Plowright with Oliver Ford Davies in Absolutely! (Maybe) at Wyndham’s theatre, London, in 2003. Photo: Tristram Kenton/The Guardian

The following year, when she arrived at George Devine’s English stage company, she “felt completely at home in a theater for the first time”, as she wrote in her memoir And That’s Not All. “I was in contact with people who were interested, as I was, in creating a theater that had to do with the 20th century. I found my own voice as an actress and an uplifting sense of purpose.” William Wycherley’s The Country Wife was her first success at the royal court, and over the years she appeared in plays as diverse as Arnold Wesker’s Roots, Arthur Miller’s The Crucible, George Bernard Shaw’s Major Barbara (in the title role) and Eugène Ionesco’s The Chairs and The Lesson, both of whom transferred to the Phoenix Theater in New York, where her co-star in The Chairs was Eli Wallach.

Plowright and Laurence Olivier in John Osborne’s The Entertainer, on Broadway in 1958. Photo: AP

In 1957 Plowright took over for Dorothy Tutin in the Royal Court production of John Osborne’s The Entertainer when it transferred to the West End.
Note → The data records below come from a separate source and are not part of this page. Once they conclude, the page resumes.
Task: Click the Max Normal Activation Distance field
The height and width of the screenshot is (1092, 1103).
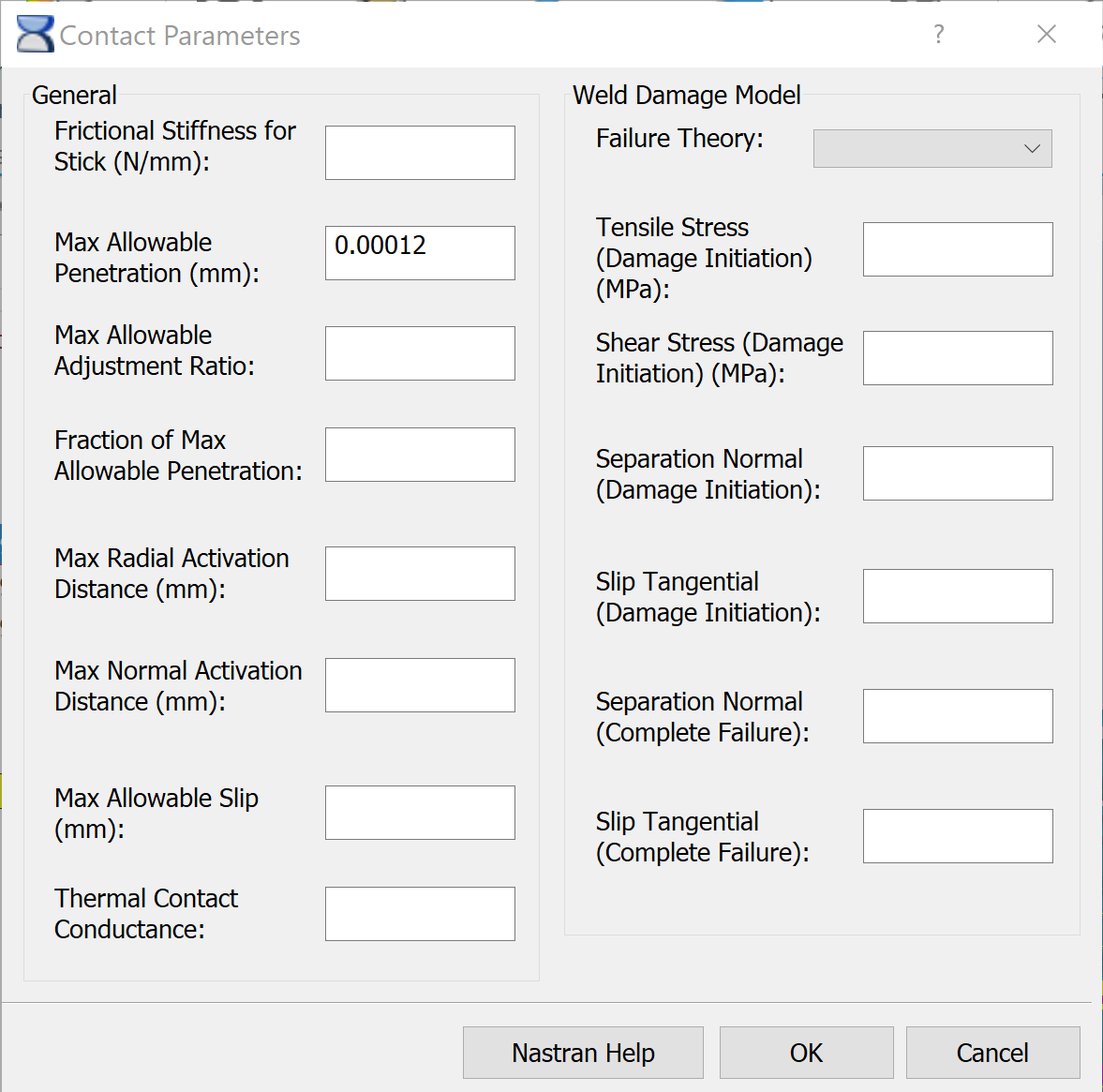Action: pyautogui.click(x=420, y=685)
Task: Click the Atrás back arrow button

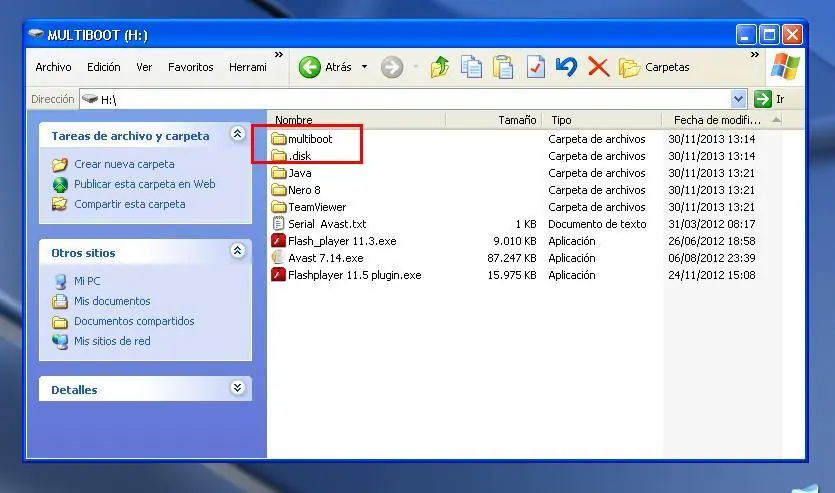Action: pos(325,67)
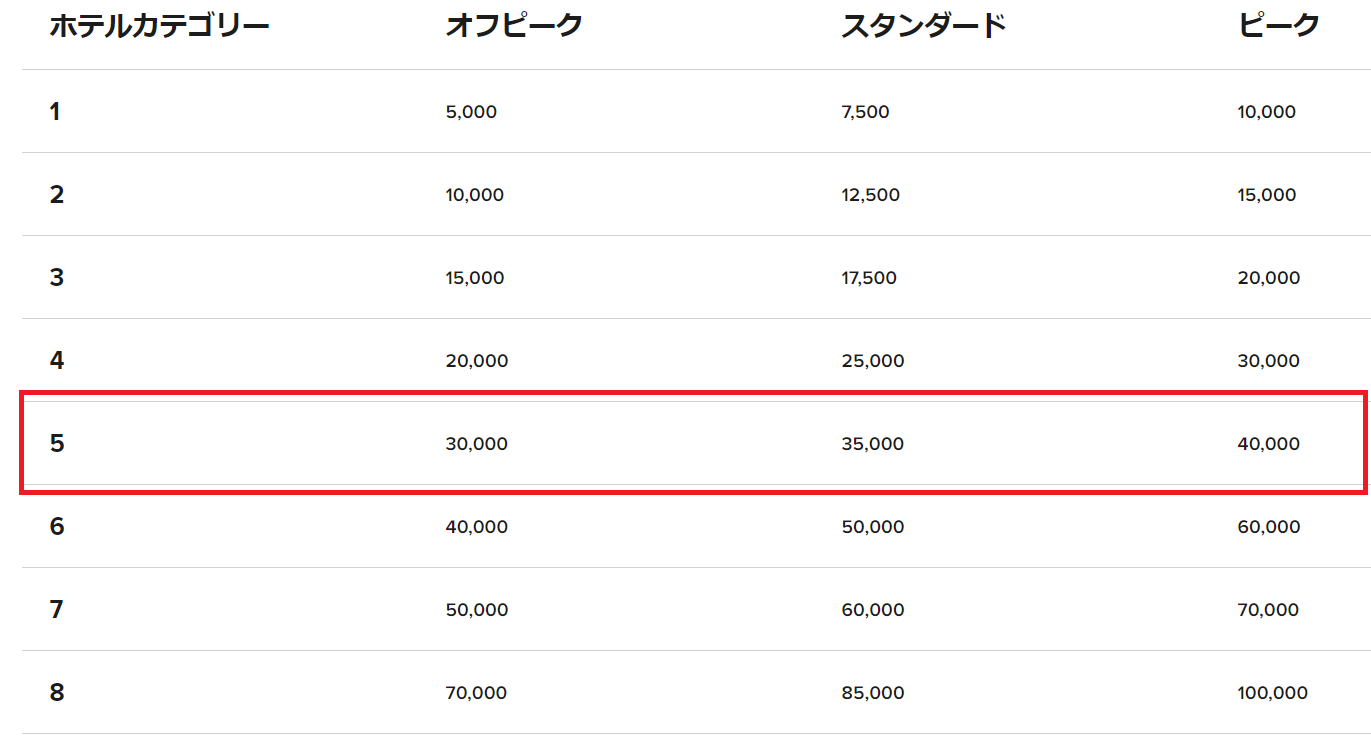Click the ピーク column header
The height and width of the screenshot is (753, 1371).
[1279, 27]
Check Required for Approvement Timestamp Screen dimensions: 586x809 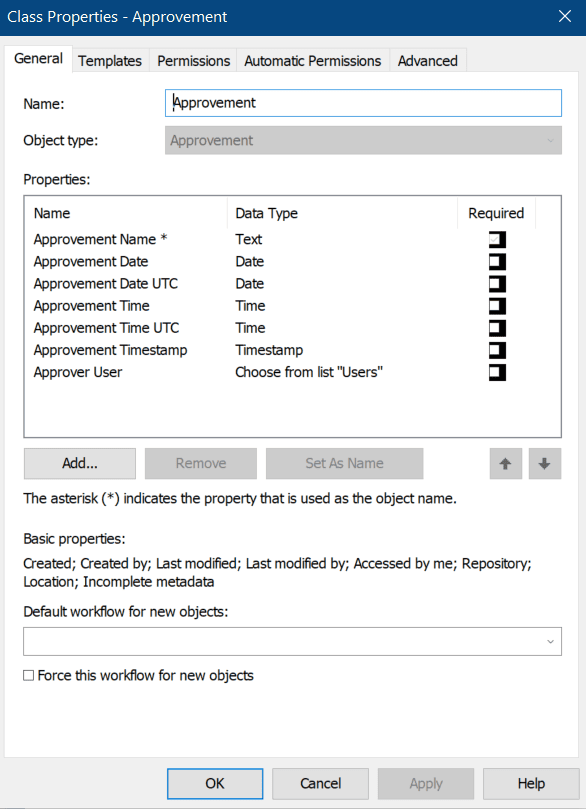tap(497, 350)
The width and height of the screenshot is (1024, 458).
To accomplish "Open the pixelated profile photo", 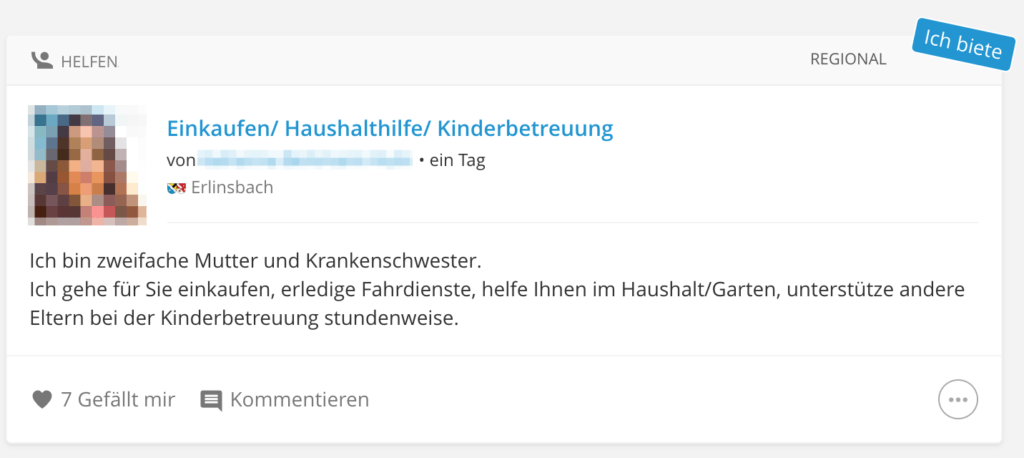I will [x=87, y=165].
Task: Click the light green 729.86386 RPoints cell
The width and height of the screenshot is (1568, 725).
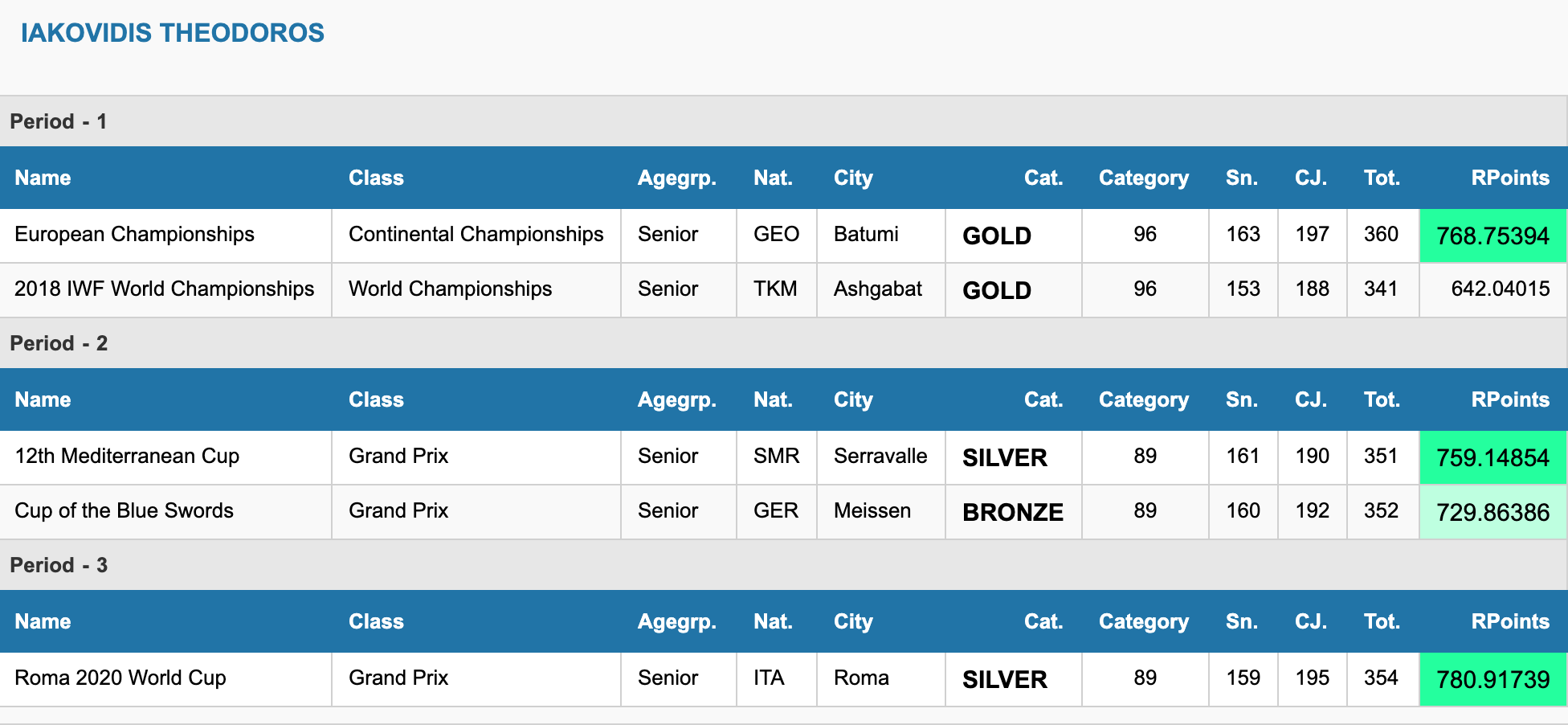Action: (1492, 512)
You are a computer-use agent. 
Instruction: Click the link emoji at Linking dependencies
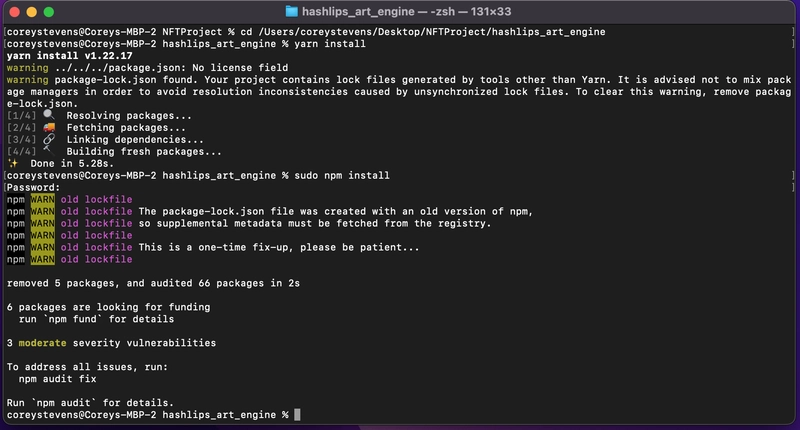49,139
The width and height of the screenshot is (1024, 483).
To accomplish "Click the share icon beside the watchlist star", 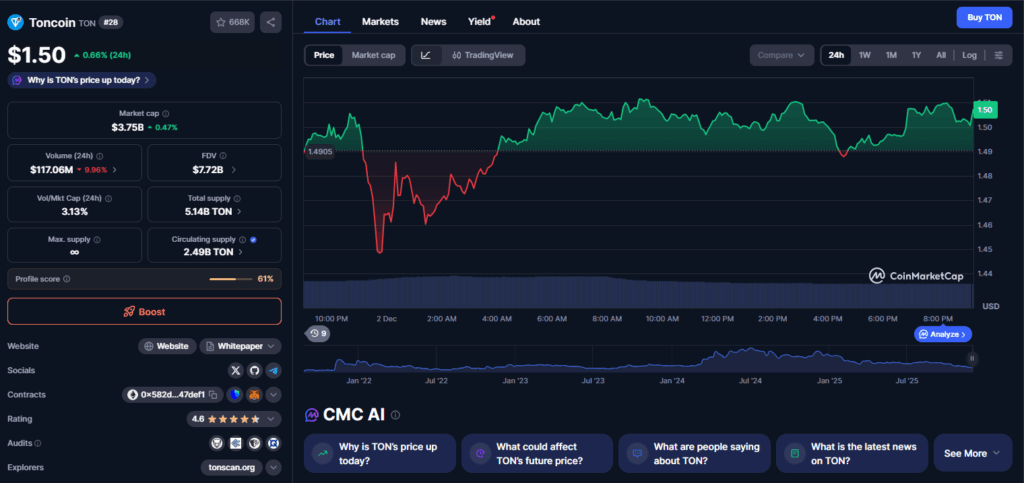I will 271,22.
It introduced her to Olivier, who played faded music-hall star Archie Rice, the father of her character. He had been impressed by Plowright’s performance in The Country Wife and jokingly renamed her “Miss Wheelshare”. The Entertainer was also made into a film, and Plowright would later select a recording of Olivier singing Why Should I Care? as Archie Rice for one of her selections on Desert Island Discs. She took the play to Broadway and later received a Tony Award as Jo, the pregnant teenager in Shelagh Delaney’s A Taste of Honey, with Angela Lansbury as her mother.

In 1960 Olivier and Plowright appeared in a stage production of Ionesco’s Rhinoceros directed by Orson Welles at the Royal Court. That year, Plowright divorced Gage. In 1961, Plowright married Olivier following sustained media coverage of their relationship and the end of his marriage to Vivien Leigh.

Plowright with Maggie Smith in Franco Zeffirelli’s Tea with Mussolini in 1998. Photo: Phillipe Antonello/Medusa/Kobal/Rex/Shutterstock

Under Olivier’s leadership of the National, Plowright’s roles included Beatrice in Much Ado About Nothing and Hilda Wangel in The Master Builder. In 1973, Franco Zeffirelli directed her in Eduardo de Filippo’s family drama Saturday, Sunday, Monday, where she told the Observer: “I had to make a ragout live on stage. The delicious smell sent people into the interval, looking happy but very hungry , and sandwich sales took off.” Zeffirelli directed her again in 1977 in De Filippo’s Filumena Marturano and again in 2003 in the Pirandello adaptation Absolutely! (Perhaps), both in London.

Joan Plowright, circa 1955. Photo: Silver Screen Collection/Getty Images

In 1988 Plowright directed a play about Marie Stopes, Married Love, and in 1990 she appeared with her two daughters, Julie-Kate and Tamsin Olivier, in a production of Time and the Conways directed by her son, Richard Olivier. By then, her film career had taken off. In Peter Greenaway’s Drowning By Numbers, she played the mother of Joely Richardson and Juliet Stevenson. There followed roles in an adaptation of Beryl Bainbridge’s The Dressmaker, the offbeat comedy I Love You to Death and Enchanted April, which was shot in Portofino on the Italian Riviera and earned her an Academy Award nomination for her performance as an imperial dowager. The hit film Tea With Mussolini brought her back to Italy and back to Zeffirelli, casting her alongside fellow ladies Maggie Smith and Judi Dench. She played a surrogate mother to a boy modeled after Zeffirelli.

In 2013, Plowright reprized her role as Saint Joan for a speech used at the National Theatre’s 50th birthday celebrations. In 2018, she recalled her career alongside Dench, Smith and Eileen Atkins in Roger Michell’s film Nothing Like a Dame.